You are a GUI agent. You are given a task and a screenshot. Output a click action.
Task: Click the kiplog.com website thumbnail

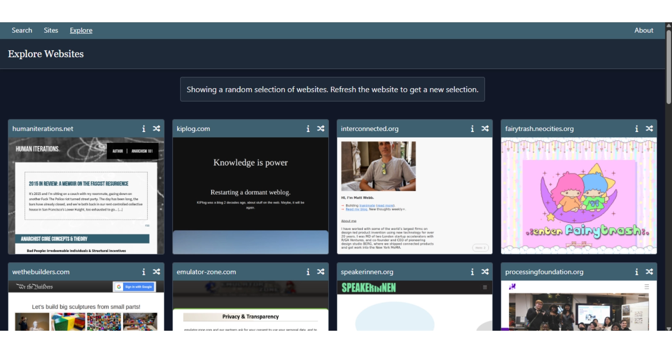250,195
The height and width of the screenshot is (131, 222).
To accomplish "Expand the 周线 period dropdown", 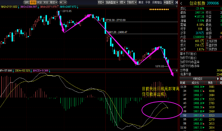I will pos(53,2).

++++

Your assignment =>
Copy each line of the entries that includes the word "screenshot".

Task response =>
You are a GUI agent. You are given a task and a screenshot. Output a click action.
The height and width of the screenshot is (131, 222).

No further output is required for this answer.